OBJECTIF –
Recopiez intégralement le passage sur le gouvernement de Terre-Neuve, sans y changer un seul mot.

EXTRAIT DU TEXTE –
==============================
Comme la plupart des colonies anglaises, Terre-Neuve a un gouverneur assisté d’un conseil de neuf membres qui cumulent les fonctions exécutives et législatives. A côté de cette autorité, et pour simuler autant que possible les pratiques constitutionnelles, on laisse subsister une chambre des représentans composée de quinze membres élus par la très grande majorité des habitans; mais, déconsidérée d’avance par la stricte limitation de ses droits et le mépris qu’on fait de ses vœux, elle n’exerce en réalité aucune influence. Le discrédit où elle est tombée réagit naturellement sur la valeur morale des individus qui aspirent à y entrer, et le sans-gêne ironique avec lequel la traite notre voyageur est l’expression mitigée de la malveillance très explicite que rencontrent chez les autorités anglaises ces fantômes de corps délibérans, quelque dociles, quelque inoffensifs qu’ils soient d’ailleurs.
==============================
EXTRAIT DE DONNÉES –
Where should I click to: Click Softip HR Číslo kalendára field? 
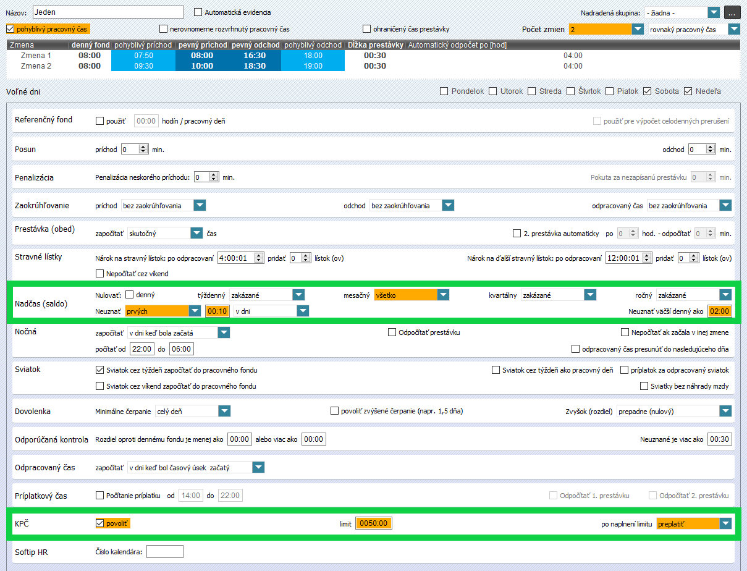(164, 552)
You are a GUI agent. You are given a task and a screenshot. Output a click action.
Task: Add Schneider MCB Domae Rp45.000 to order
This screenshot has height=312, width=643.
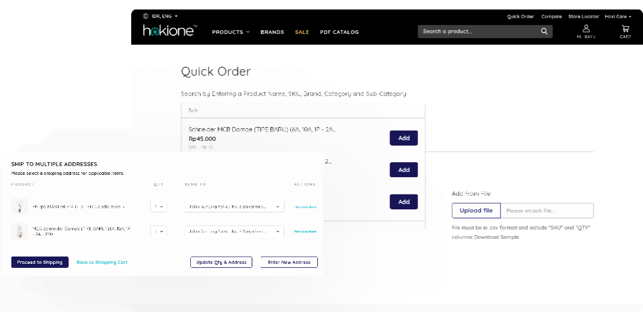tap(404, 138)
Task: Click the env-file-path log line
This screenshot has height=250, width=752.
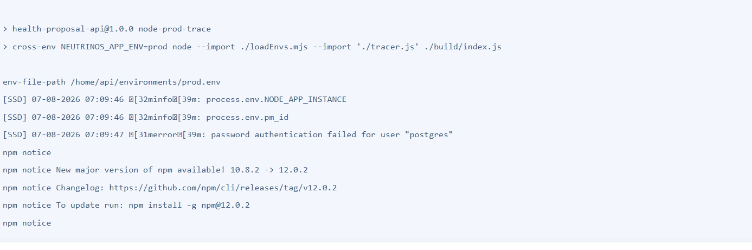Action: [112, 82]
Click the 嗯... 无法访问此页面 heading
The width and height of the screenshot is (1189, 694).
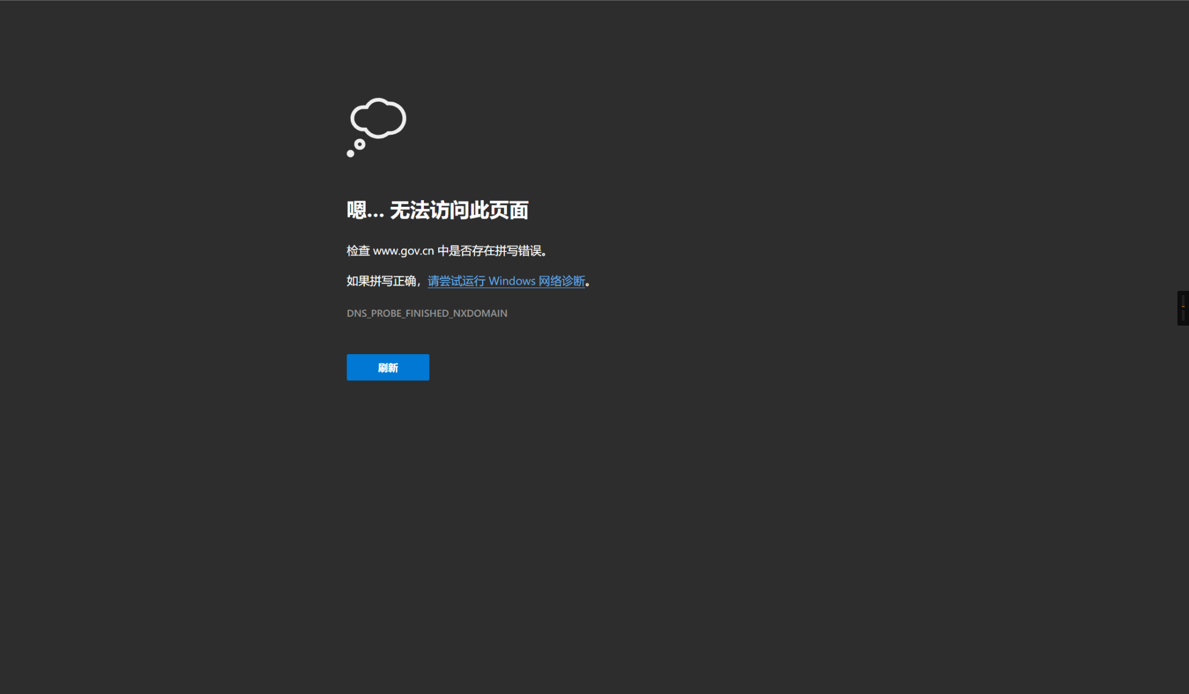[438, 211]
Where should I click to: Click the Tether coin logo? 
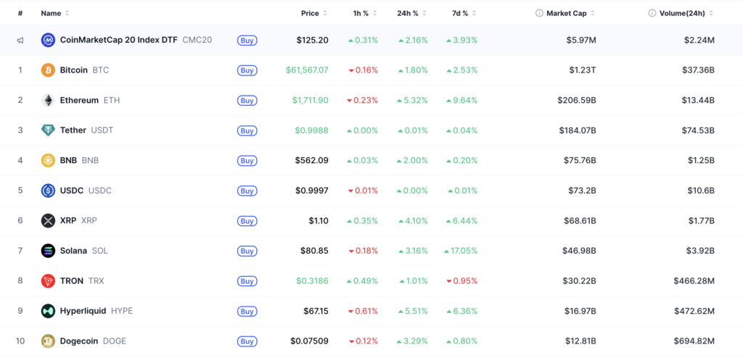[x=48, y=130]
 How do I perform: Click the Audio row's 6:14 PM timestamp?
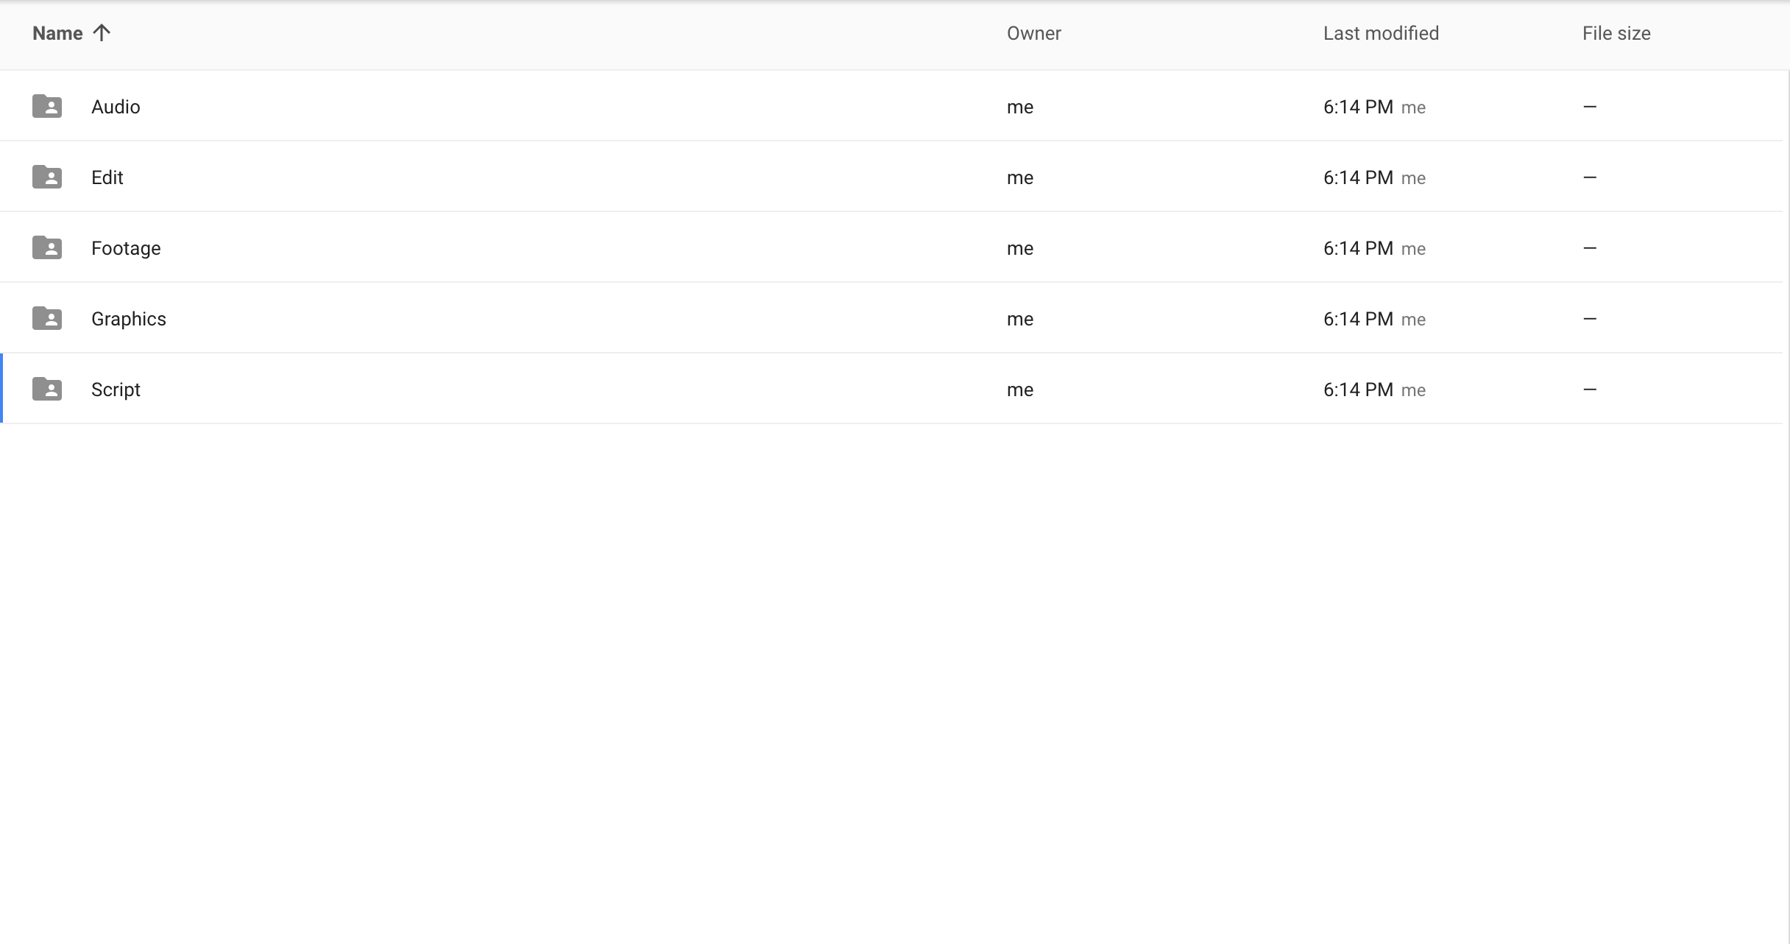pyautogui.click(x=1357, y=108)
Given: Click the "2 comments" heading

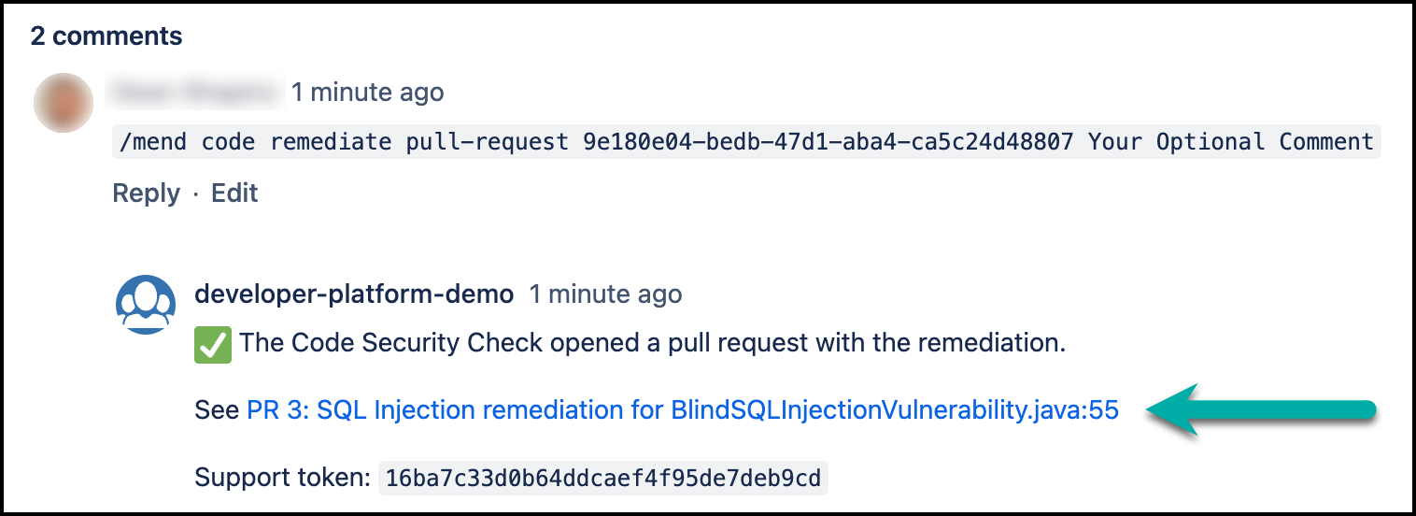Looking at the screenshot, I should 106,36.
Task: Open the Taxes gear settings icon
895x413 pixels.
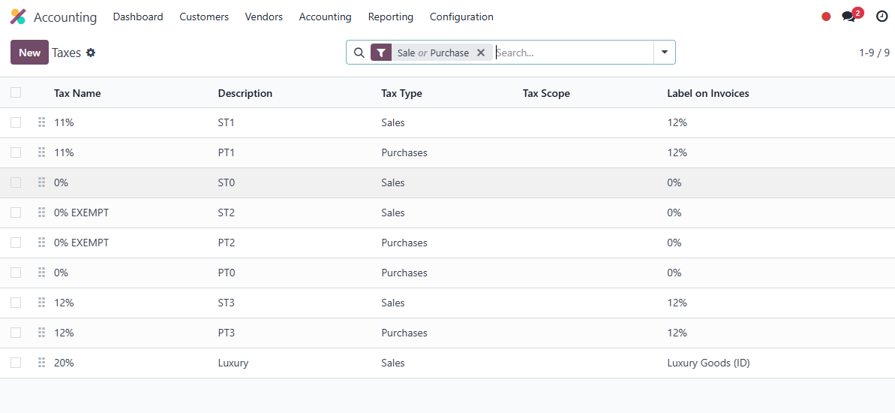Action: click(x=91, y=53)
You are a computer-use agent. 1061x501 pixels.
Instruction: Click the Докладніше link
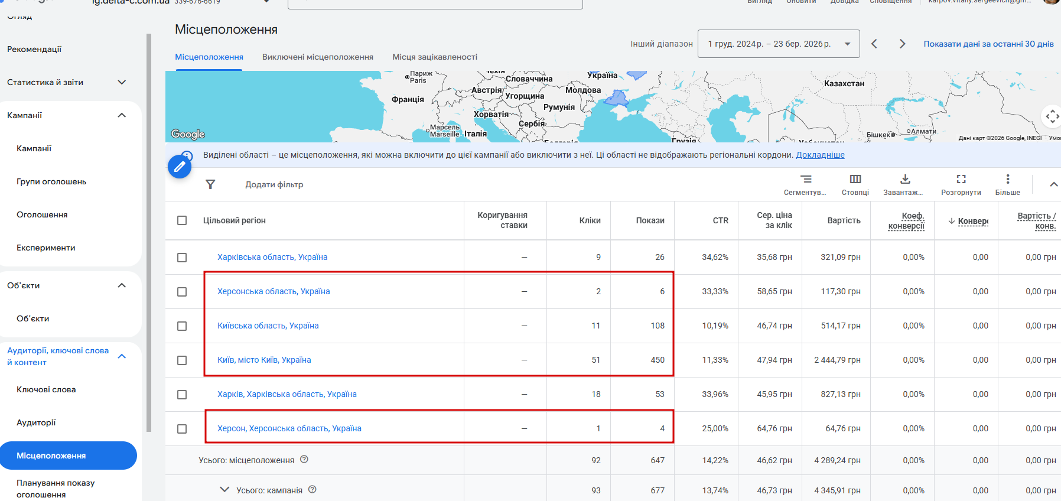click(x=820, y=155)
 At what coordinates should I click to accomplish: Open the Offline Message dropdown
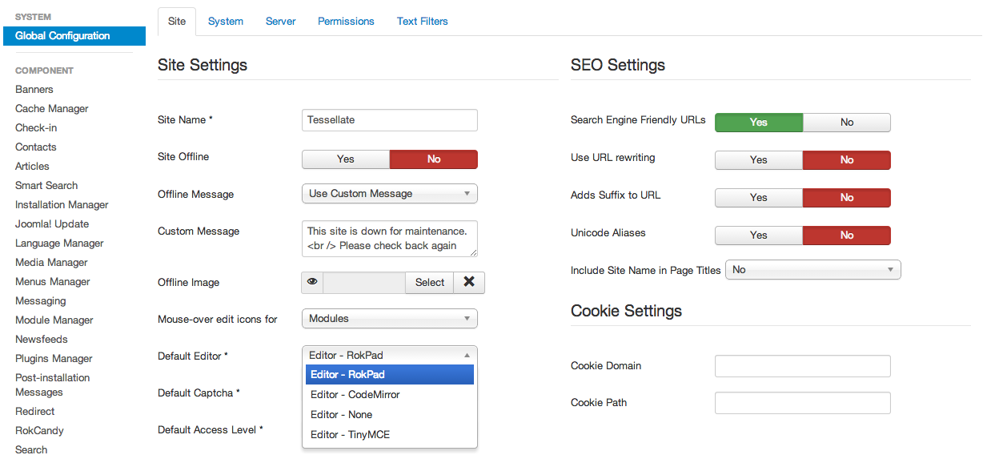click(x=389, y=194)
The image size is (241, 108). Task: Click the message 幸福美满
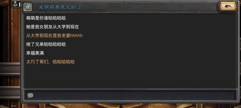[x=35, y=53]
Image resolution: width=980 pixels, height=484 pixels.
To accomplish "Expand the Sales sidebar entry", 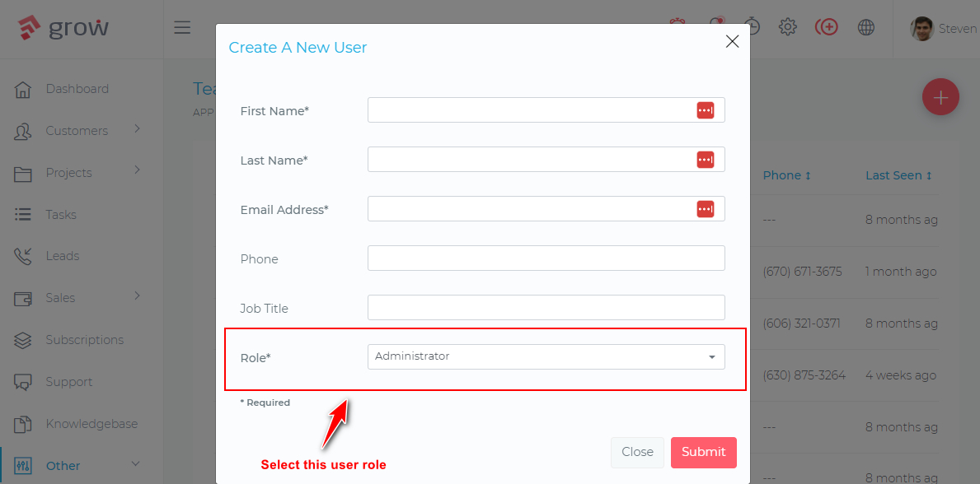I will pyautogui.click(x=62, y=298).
==============================
RÉPONSE ATTENDUE –
Comme la plupart des colonies anglaises, Terre-Neuve a un gouverneur assisté d’un conseil de neuf membres qui cumulent les fonctions exécutives et législatives. A côté de cette autorité, et pour simuler autant que possible les pratiques constitutionnelles, on laisse subsister une chambre des représentans composée de quinze membres élus par la très grande majorité des habitans; mais, déconsidérée d’avance par la stricte limitation de ses droits et le mépris qu’on fait de ses vœux, elle n’exerce en réalité aucune influence. Le discrédit où elle est tombée réagit naturellement sur la valeur morale des individus qui aspirent à y entrer, et le sans-gêne ironique avec lequel la traite notre voyageur est l’expression mitigée de la malveillance très explicite que rencontrent chez les autorités anglaises ces fantômes de corps délibérans, quelque dociles, quelque inoffensifs qu’ils soient d’ailleurs.